EXTRACTED RECORDS:
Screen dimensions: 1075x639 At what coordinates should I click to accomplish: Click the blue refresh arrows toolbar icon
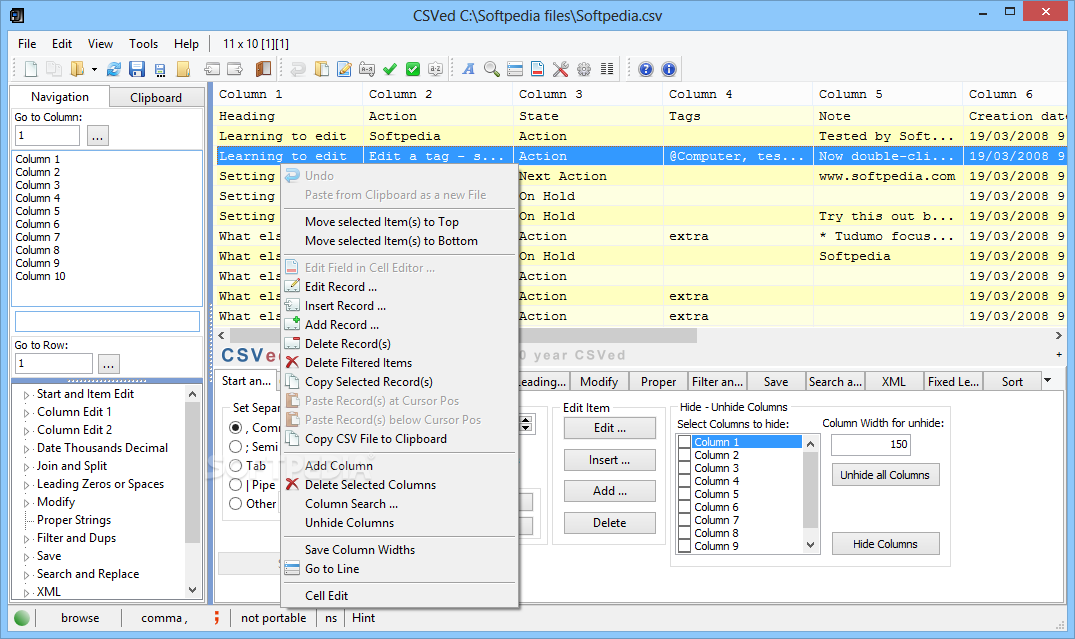point(114,69)
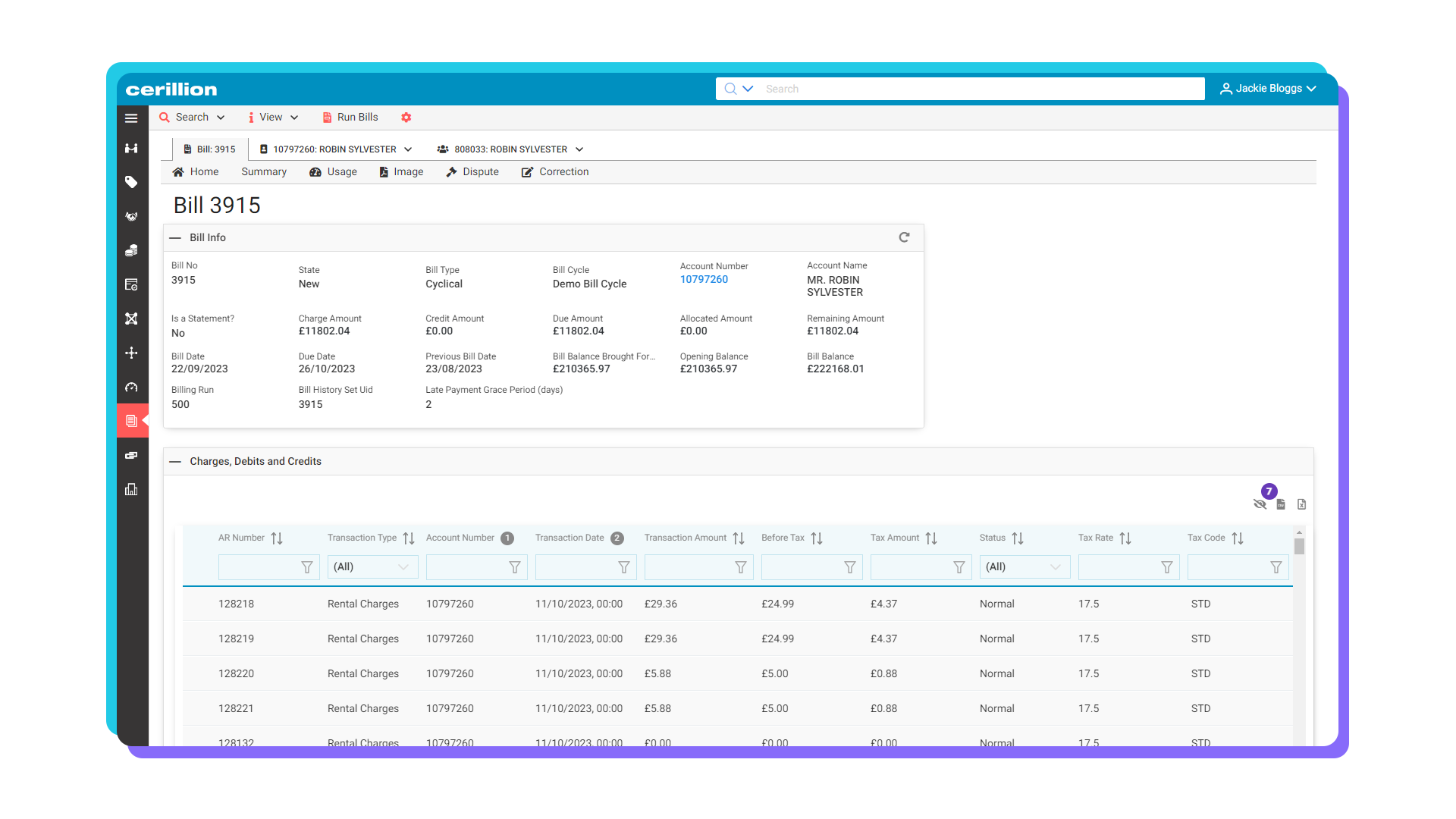Collapse the Charges, Debits and Credits section
The width and height of the screenshot is (1456, 819).
click(175, 461)
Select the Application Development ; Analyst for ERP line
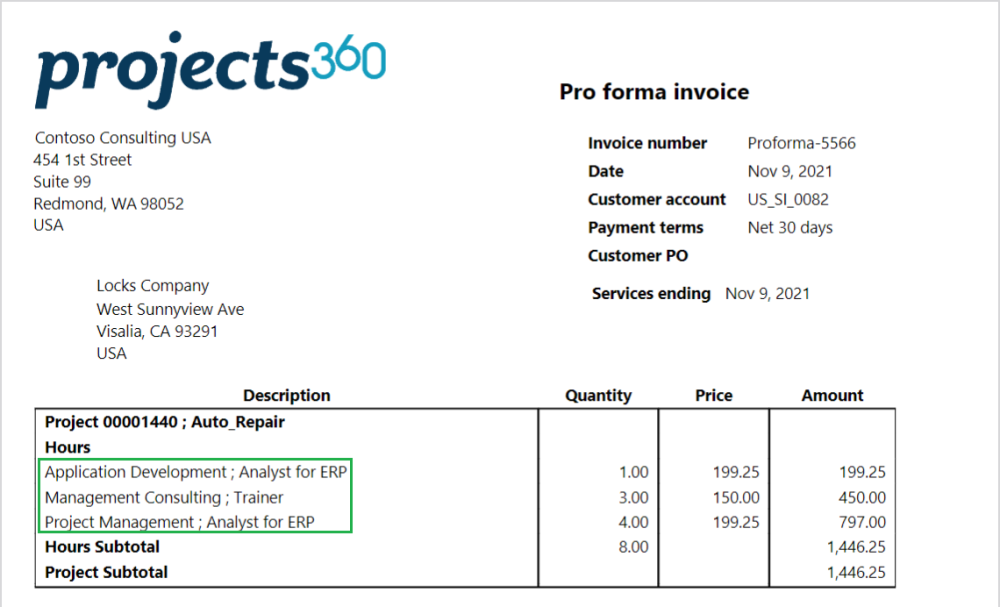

TO DO:
Turn each line of the material above into a row of a Markdown table with the columns No. and Text. Skip any blank lines and leave the pictures out.

ANSWER TO THE TASK:
| No. | Text |
|---|---|
| 1 | Screen dimensions: 1075x639 At what coordinates should I click to accomplish: Click the blue refresh arrows toolbar icon |
| 2 | point(114,69) |
| 3 | Collapse the Charges, Debits and Credits section |
| 4 | The width and height of the screenshot is (1456, 819). |
| 5 | click(175, 461) |
| 6 | Select the Application Development ; Analyst for ERP line |